淀川電機製作所、環境改善と省力化を両立
- 投稿日時
- 2026/08/03 09:00
- 更新日時
- 2026/08/03 09:00
淀川電機製作所の集じん装置付きバリ取り機「FW305S」が、手作業によるバリ取り工程をワンランクアップさせる一台として注目を集めている。高性能な集塵機を内蔵することで粉塵の飛散を抑制し、工場の環境改善と省力化を同時に実現する。
同機は何層にも重ねた研磨布構造と細やかなスリットにより、3Dワークや凹凸面の研磨、バリ・ケバ取りをこれ一台でカバーする。こだわったのは「省力化」と「誰でもすぐに使える」手軽さだ。面倒な初期設定は一切不要で、到着、通電、加工と導入したその日から稼働できる。

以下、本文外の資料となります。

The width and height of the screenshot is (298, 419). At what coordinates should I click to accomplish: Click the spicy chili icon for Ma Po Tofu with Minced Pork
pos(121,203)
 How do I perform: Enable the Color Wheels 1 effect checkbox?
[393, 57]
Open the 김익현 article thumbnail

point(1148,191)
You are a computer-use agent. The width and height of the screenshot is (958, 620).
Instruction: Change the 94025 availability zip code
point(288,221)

「入社して間もない人は電動工具を使うのを恐れがちで、慣れるまでに時間がかかる。しかし、FW305Sなら熟練度の低い作業員でも簡単に、かつ安全にバリ取りが行える。何万個と同じワークを扱う現場であればロボットの活用が最適だが、多品種少量の現場ではそうはいかない。手作業やハンドツールで行っている作業を少しでもラクにしたいと考え開発した」(同社担当者)

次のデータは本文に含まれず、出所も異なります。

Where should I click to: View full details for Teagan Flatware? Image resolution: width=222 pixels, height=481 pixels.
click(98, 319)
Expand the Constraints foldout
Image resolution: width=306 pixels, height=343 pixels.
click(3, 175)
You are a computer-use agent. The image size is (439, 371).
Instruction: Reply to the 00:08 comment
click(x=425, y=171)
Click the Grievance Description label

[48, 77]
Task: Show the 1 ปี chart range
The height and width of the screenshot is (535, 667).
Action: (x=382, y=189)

安全面への配慮も徹底している。研磨ホイール部分には、柔軟性に優れた研磨材を採用。万が一作業中に手がホイールに触れてしまった場合でも怪我に繋がりにくく、極めて安全性が高い。
■100V仕様で設置変更も容易
さらに、優れた設置性と機動性も大きな特徴だ。一般的なバリ取り機と比較して約半分のスペースに収まる超コンパクト設計となっており後部へのモーター突出もなく、設置面積を最小限に抑えた設計。本体重量は約120㌔と軽く、底面にはキャスターを標準装備しているため、作業エリアの変更やレイアウト移動も容易に行える。単相100V仕様のため特別な電気工事も不要で、工場のどこでも電源を選ばずに設置が可能だ。また高性能カートリッジフィルターを採用し、高操作性のシェイキングレバーを標準装備し、粉じん剥離性を向上させている。